For regional cortical SUVr values, there were no significant differences for amyloid-negative cases (frontal P = 0.15, temporal P = 0.21, parietal P = 0.42, precuneus P = 0.19, anterior cingulate P = 0.09, posterior cingulated P = 0.09, and total SUVr P = 0.21). For amyloid-positive cases, there were also no significant differences for the regional cortical SUVr values (frontal P = 0.18, temporal P = 0.33, parietal P = 0.12, precuneus P = 0.17, anterior cingulate P = 0.22, posterior cingulated P = 0.19, and total SUVr P = 0.19). The largest differences for amyloid-negative cases were for posterior and anterior cingulate ROIs. For amyloid-positive cases, the largest differences were for temporal and posterior cingulate ROIs. Frontal and especially parietal values were close for both amyloid-negative and amyloid-positive cases [Figures 6 and 7]. Temporal values were very close for amyloid-negative cases.

Regional standardized uptake value ratio values for six cortical areas were used to calculate total standardized uptake value ratio values for amyloid-negative cases. There were no statistically significant differences between regional standardized uptake value ratio values (frontal P = 0.15, temporal P = 0.21, parietal P = 0.42, precuneus P = 0.19, anterior cingulate P = 0.09, posterior cingulated P = 0.09, and total standardized uptake value ratio P = 0.21)

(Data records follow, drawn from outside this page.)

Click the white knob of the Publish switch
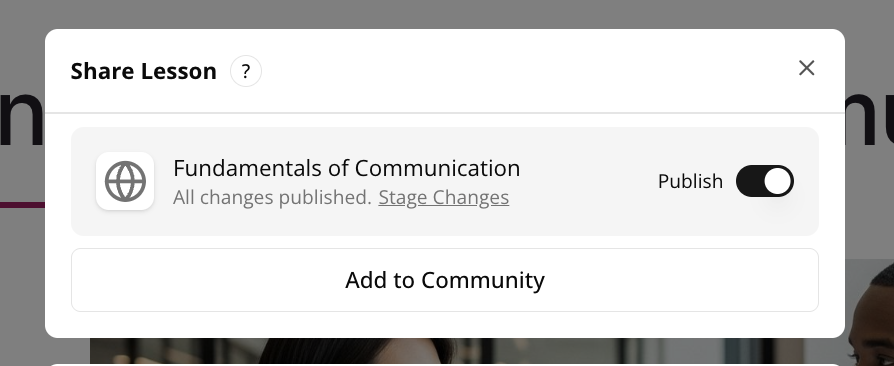This screenshot has width=894, height=366. pos(778,181)
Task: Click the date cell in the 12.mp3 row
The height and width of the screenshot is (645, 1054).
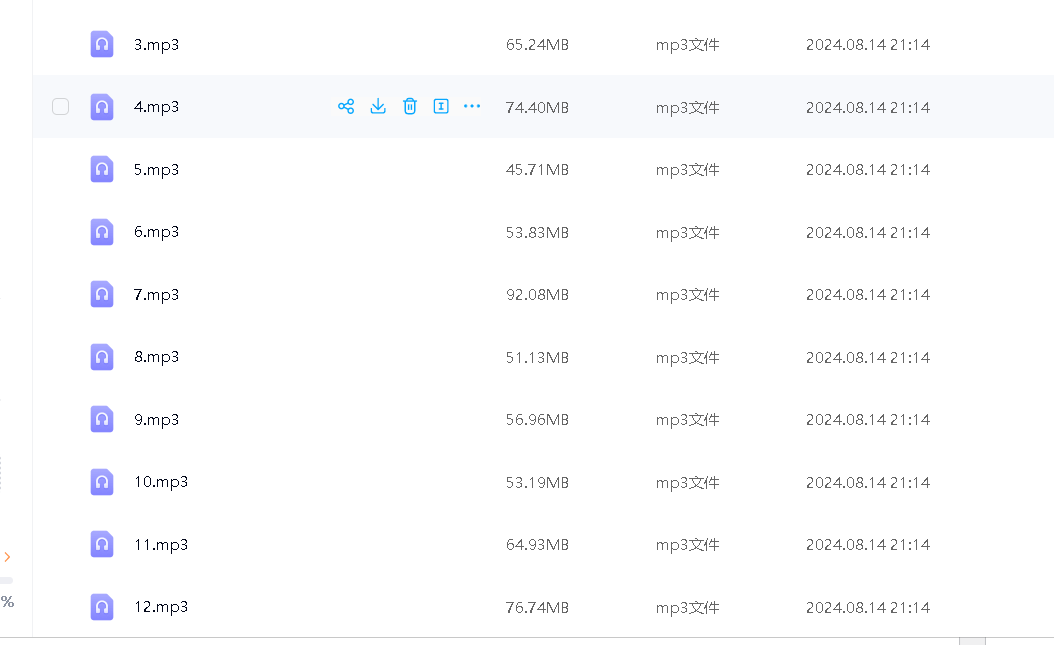Action: click(867, 608)
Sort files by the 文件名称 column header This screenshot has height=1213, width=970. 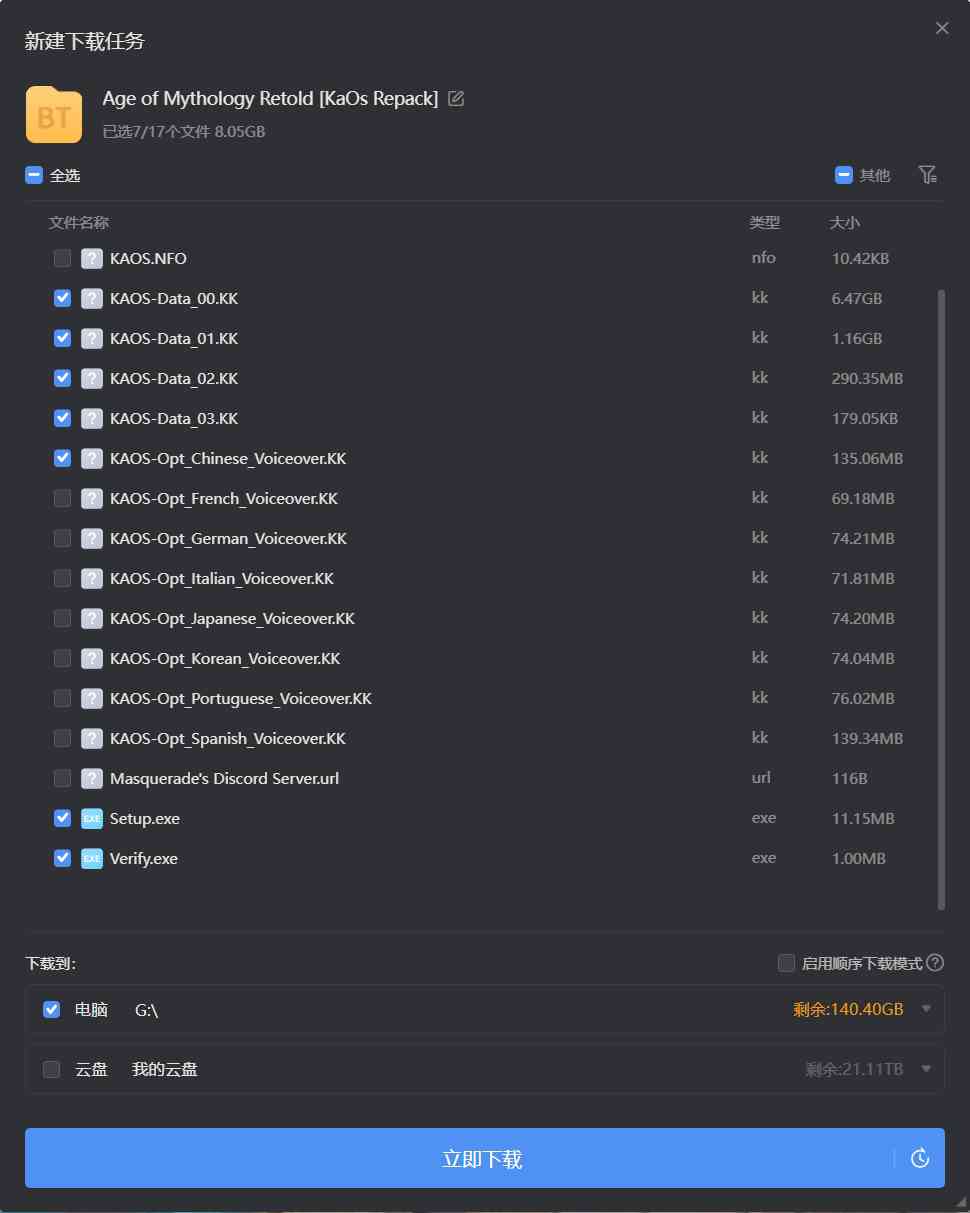[x=79, y=222]
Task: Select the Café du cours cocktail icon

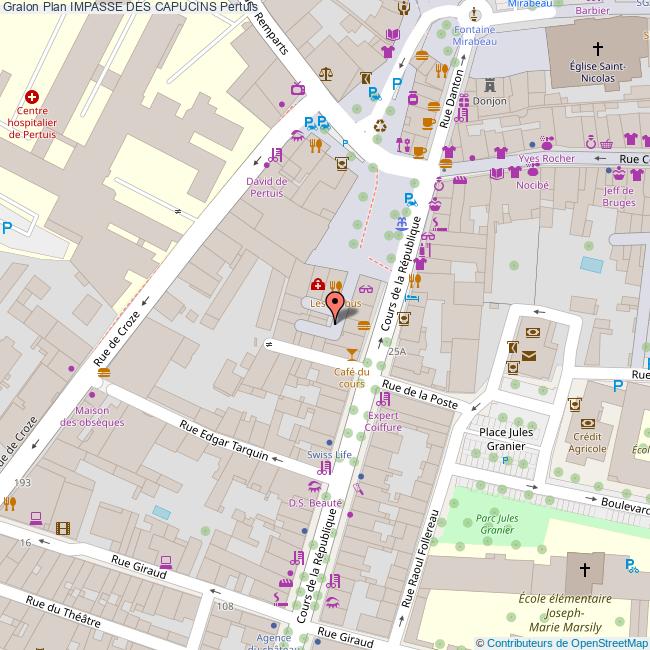Action: (x=350, y=355)
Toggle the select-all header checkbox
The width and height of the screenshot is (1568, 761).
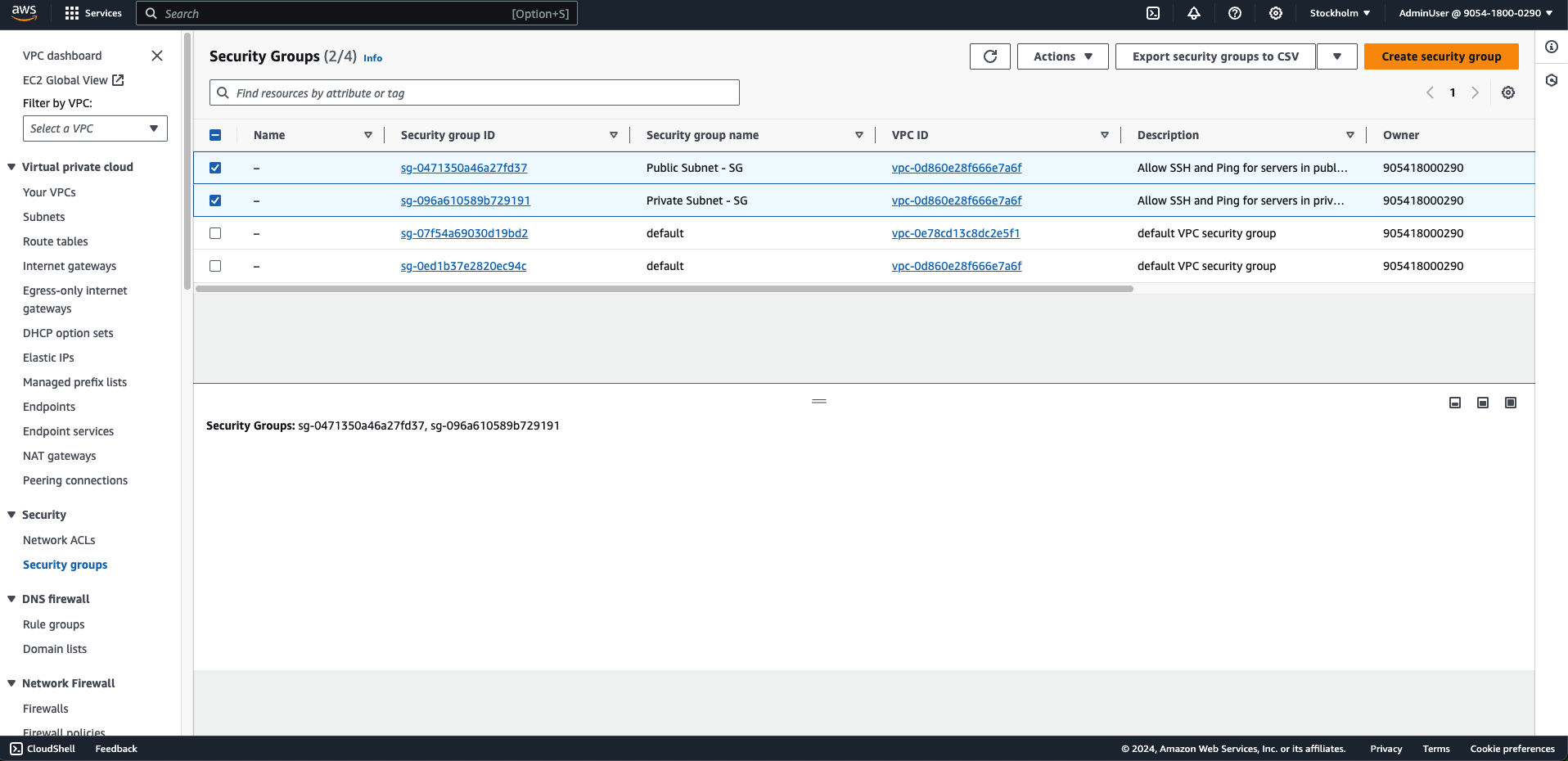point(215,135)
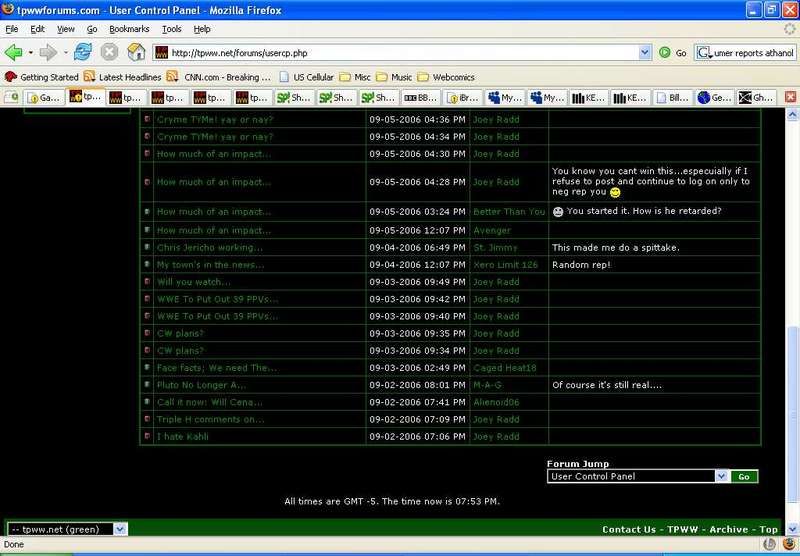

Regional standardized uptake value ratio values for 6 cortical areas were used to calculate total standardized uptake value ratio values for amyloid-positive cases. There were no statistically significant differences between regional standardized uptake value ratio values (frontal P = 0.18, temporal P = 0.33, parietal P = 0.12, precuneus P = 0.17, anterior cingulate P = 0.22, posterior cingulated P = 0.19, and total standardized uptake value ratio P = 0.19)

Discussion

The results for all 42 cases [Figure 3] show excellent correlation between SUVr values and the Bland–Altman plot indicates very good repeatability between these two approaches. Similar results are also derived for amyloid-positive cases [Figure 4]. However, for amyloid-negative patients, the modest Spearman's rank correlation coefficient, ρ = 0.55, resulted from the limited number of cases (n = 15) and three outliners. For these three cases, PMOD SUVr values were 0.909, 0.910, and 0.915 and corresponding MIM SUVr values were 1.01, 0.86, and 0.81. These differences in SUVr values are clinically irrelevant and far below the 1.10 threshold for florbetapir ¹⁸F amyloid-positive scans.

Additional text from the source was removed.